__OPDRACHT__
Met welk veld vergelijkt de ik-figuur in de tekst over het speelveld uit de kindertijd het afgebakende terrein?

__GETOONDE TEKST__

▬▬▬▬▬▬

Nederlands kon ik zo te zien ook niet meer, ze begonnen trager te spreken alsof ik in een slowmotion-opname van 'The Matrix' zat.
Als kind bezag ik mijn kansen groot, mijn speelveld was niets minder dan een bos. Ik werd ouder en zag dat mijn bos zonder grenzen werd hervormd tot een afgebakend terrein. Net als het veld van ‘pacman’. Niet alleen veranderde er iets aan de omvang van mijn speelveld, het begon ook stilletjes zijn rijkdom aan kansen te verliezen. Ik wilde het stoppen, echt waar, maar net als bij alle grote veroveringen werd ook deze rijkdom mij ontnomen.

▬▬▬▬▬▬

__INHOUD RECORDS__
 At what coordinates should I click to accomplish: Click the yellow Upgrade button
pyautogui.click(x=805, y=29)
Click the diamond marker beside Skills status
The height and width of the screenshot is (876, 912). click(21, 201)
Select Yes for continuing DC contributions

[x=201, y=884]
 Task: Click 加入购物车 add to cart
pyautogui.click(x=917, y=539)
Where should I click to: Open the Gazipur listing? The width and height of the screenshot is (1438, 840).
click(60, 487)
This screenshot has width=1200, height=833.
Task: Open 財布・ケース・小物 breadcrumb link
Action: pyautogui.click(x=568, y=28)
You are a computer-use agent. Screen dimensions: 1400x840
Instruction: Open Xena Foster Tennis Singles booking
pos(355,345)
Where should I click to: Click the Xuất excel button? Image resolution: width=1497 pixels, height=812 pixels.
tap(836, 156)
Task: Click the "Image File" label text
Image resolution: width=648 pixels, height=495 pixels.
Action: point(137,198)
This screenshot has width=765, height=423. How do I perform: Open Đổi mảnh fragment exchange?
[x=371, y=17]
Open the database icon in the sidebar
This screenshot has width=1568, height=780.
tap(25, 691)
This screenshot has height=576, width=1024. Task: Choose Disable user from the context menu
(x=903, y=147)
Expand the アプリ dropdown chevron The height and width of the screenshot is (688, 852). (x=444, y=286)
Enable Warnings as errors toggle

▬▬▬▬▬▬

__ANTWOORD__
Met het veld van ‘pacman’.